Directions:
The data is to be set down once more, exactly as it reads.

··· Data for this exercise ···

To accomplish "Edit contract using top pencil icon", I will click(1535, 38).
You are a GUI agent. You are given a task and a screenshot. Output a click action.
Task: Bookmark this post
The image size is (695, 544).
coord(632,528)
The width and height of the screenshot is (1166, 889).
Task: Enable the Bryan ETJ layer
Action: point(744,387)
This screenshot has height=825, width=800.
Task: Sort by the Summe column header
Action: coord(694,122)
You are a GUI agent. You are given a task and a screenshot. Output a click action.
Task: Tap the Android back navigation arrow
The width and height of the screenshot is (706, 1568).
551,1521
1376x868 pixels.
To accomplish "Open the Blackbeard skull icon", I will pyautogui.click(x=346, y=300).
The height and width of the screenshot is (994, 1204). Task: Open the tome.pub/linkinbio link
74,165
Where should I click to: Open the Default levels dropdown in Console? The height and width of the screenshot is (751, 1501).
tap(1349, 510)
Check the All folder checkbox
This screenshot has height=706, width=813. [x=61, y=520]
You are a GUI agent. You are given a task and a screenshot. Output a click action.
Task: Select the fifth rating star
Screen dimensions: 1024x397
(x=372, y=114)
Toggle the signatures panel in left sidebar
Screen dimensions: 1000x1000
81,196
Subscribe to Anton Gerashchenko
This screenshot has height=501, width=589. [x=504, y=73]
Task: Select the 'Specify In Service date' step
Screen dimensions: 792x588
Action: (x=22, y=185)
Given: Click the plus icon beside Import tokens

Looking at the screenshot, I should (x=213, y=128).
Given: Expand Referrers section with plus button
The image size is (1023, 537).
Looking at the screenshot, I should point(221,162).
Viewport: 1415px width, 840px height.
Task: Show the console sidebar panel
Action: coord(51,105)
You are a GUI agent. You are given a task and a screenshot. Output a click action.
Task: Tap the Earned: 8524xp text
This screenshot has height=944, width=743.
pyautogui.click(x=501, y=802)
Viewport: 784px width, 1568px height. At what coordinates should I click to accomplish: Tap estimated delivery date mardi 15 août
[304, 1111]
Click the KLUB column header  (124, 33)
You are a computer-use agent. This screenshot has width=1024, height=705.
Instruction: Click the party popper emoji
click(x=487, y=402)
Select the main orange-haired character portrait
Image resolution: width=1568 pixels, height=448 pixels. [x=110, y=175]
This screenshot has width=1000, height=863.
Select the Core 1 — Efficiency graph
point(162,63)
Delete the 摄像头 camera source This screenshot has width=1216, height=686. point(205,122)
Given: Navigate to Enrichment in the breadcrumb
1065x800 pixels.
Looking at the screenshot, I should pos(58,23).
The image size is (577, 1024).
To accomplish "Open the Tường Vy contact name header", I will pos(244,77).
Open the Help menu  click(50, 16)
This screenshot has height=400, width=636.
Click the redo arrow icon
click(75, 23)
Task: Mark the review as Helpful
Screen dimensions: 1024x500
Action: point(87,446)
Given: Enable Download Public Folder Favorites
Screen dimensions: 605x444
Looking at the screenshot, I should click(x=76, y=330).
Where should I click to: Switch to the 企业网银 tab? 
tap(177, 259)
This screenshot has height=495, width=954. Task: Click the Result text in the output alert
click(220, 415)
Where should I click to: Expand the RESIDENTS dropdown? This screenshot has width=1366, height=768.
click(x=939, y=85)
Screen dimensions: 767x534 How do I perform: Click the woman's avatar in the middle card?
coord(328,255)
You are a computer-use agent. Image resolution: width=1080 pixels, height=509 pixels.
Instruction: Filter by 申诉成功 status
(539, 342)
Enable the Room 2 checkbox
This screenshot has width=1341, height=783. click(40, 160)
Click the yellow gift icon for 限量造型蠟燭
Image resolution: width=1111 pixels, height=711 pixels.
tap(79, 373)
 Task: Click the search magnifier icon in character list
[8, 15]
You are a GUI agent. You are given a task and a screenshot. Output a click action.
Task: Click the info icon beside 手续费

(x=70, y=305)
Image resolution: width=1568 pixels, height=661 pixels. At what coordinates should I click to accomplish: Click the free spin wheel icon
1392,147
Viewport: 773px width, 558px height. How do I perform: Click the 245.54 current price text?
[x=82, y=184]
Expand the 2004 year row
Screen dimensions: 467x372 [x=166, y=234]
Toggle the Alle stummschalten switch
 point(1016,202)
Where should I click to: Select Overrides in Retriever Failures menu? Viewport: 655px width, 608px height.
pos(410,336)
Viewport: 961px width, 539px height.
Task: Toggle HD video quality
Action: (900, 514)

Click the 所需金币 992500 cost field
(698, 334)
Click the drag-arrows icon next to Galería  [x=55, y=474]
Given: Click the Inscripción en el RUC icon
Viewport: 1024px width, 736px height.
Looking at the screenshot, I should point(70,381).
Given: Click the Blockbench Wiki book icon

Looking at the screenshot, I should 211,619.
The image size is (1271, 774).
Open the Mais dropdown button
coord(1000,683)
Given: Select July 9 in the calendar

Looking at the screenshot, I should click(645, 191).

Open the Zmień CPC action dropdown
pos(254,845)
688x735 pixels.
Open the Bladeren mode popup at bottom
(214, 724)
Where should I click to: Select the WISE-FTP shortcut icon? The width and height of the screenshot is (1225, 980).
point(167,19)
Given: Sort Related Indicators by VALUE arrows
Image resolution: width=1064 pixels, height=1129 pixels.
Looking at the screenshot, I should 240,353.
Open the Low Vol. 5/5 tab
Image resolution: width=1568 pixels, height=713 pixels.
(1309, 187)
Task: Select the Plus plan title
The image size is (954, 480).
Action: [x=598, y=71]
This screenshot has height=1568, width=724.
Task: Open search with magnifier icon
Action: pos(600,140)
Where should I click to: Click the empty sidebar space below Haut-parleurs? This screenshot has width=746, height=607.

···

Output for this task:
To accomplish "Edit contract using top pencil icon", I will click(1535, 38).
You are a GUI agent. You are given a task and a screenshot. Output a click action.
Task: Bookmark this post
The image size is (695, 544).
coord(632,528)
The width and height of the screenshot is (1166, 889).
Task: Enable the Bryan ETJ layer
Action: point(744,387)
This screenshot has height=825, width=800.
Task: Sort by the Summe column header
Action: coord(694,122)
You are a GUI agent. You are given a task and a screenshot. Output a click action.
Task: Tap the Android back navigation arrow
The width and height of the screenshot is (706, 1568).
551,1521
1376x868 pixels.
To accomplish "Open the Blackbeard skull icon", I will pyautogui.click(x=346, y=300).
The height and width of the screenshot is (994, 1204). Task: Open the tome.pub/linkinbio link
74,165
Where should I click to: Open the Default levels dropdown in Console? The height and width of the screenshot is (751, 1501).
tap(1349, 510)
Check the All folder checkbox
This screenshot has height=706, width=813. [x=61, y=520]
You are a GUI agent. You are given a task and a screenshot. Output a click action.
Task: Select the fifth rating star
Screen dimensions: 1024x397
(x=372, y=114)
Toggle the signatures panel in left sidebar
Screen dimensions: 1000x1000
81,196
Subscribe to Anton Gerashchenko
This screenshot has height=501, width=589. [x=504, y=73]
Task: Select the 'Specify In Service date' step
Screen dimensions: 792x588
Action: (x=22, y=185)
Given: Click the plus icon beside Import tokens

Looking at the screenshot, I should (x=213, y=128).
Given: Expand Referrers section with plus button
The image size is (1023, 537).
Looking at the screenshot, I should point(221,162).
Viewport: 1415px width, 840px height.
Task: Show the console sidebar panel
Action: coord(51,105)
You are a GUI agent. You are given a task and a screenshot. Output a click action.
Task: Tap the Earned: 8524xp text
This screenshot has height=944, width=743.
pyautogui.click(x=501, y=802)
Viewport: 784px width, 1568px height. At what coordinates should I click to accomplish: Tap estimated delivery date mardi 15 août
[304, 1111]
Click the KLUB column header  (124, 33)
You are a computer-use agent. This screenshot has width=1024, height=705.
Instruction: Click the party popper emoji
click(x=487, y=402)
Select the main orange-haired character portrait
Image resolution: width=1568 pixels, height=448 pixels. [x=110, y=175]
This screenshot has width=1000, height=863.
Select the Core 1 — Efficiency graph
point(162,63)
Delete the 摄像头 camera source This screenshot has width=1216, height=686. point(205,122)
Given: Navigate to Enrichment in the breadcrumb
1065x800 pixels.
Looking at the screenshot, I should pos(58,23).
The image size is (577, 1024).
To accomplish "Open the Tường Vy contact name header", I will pos(244,77).
Open the Help menu  click(50, 16)
This screenshot has height=400, width=636.
Click the redo arrow icon
click(75, 23)
Task: Mark the review as Helpful
Screen dimensions: 1024x500
Action: point(87,446)
Given: Enable Download Public Folder Favorites
Screen dimensions: 605x444
Looking at the screenshot, I should click(x=76, y=330).
Where should I click to: Switch to the 企业网银 tab? 
tap(177, 259)
This screenshot has height=495, width=954. Task: Click the Result text in the output alert
click(220, 415)
Where should I click to: Expand the RESIDENTS dropdown? This screenshot has width=1366, height=768.
click(x=939, y=85)
Screen dimensions: 767x534 How do I perform: Click the woman's avatar in the middle card?
coord(328,255)
You are a computer-use agent. Image resolution: width=1080 pixels, height=509 pixels.
Instruction: Filter by 申诉成功 status
(539, 342)
Enable the Room 2 checkbox
This screenshot has width=1341, height=783. click(40, 160)
Click the yellow gift icon for 限量造型蠟燭
Image resolution: width=1111 pixels, height=711 pixels.
tap(79, 373)
 Task: Click the search magnifier icon in character list
[8, 15]
You are a GUI agent. You are given a task and a screenshot. Output a click action.
Task: Click the info icon beside 手续费

(x=70, y=305)
Image resolution: width=1568 pixels, height=661 pixels. At what coordinates should I click to accomplish: Click the free spin wheel icon
1392,147
Viewport: 773px width, 558px height. How do I perform: Click the 245.54 current price text?
[x=82, y=184]
Expand the 2004 year row
Screen dimensions: 467x372 [x=166, y=234]
Toggle the Alle stummschalten switch
 point(1016,202)
Where should I click to: Select Overrides in Retriever Failures menu? Viewport: 655px width, 608px height.
pos(410,336)
Viewport: 961px width, 539px height.
Task: Toggle HD video quality
Action: (900, 514)

Click the 所需金币 992500 cost field
(698, 334)
Click the drag-arrows icon next to Galería  [x=55, y=474]
Given: Click the Inscripción en el RUC icon
Viewport: 1024px width, 736px height.
Looking at the screenshot, I should point(70,381).
Given: Click the Blockbench Wiki book icon

Looking at the screenshot, I should 211,619.
The image size is (1271, 774).
Open the Mais dropdown button
coord(1000,683)
Given: Select July 9 in the calendar

Looking at the screenshot, I should click(645, 191).

Open the Zmień CPC action dropdown
pos(254,845)
688x735 pixels.
Open the Bladeren mode popup at bottom
(214, 724)
Where should I click to: Select the WISE-FTP shortcut icon? The width and height of the screenshot is (1225, 980).
point(167,19)
Given: Sort Related Indicators by VALUE arrows
Image resolution: width=1064 pixels, height=1129 pixels.
Looking at the screenshot, I should 240,353.
Open the Low Vol. 5/5 tab
Image resolution: width=1568 pixels, height=713 pixels.
(1309, 187)
Task: Select the Plus plan title
The image size is (954, 480).
Action: [x=598, y=71]
This screenshot has height=1568, width=724.
Task: Open search with magnifier icon
Action: pos(600,140)
Where should I click to: Click the empty sidebar space below Haut-parleurs? This screenshot has width=746, height=607.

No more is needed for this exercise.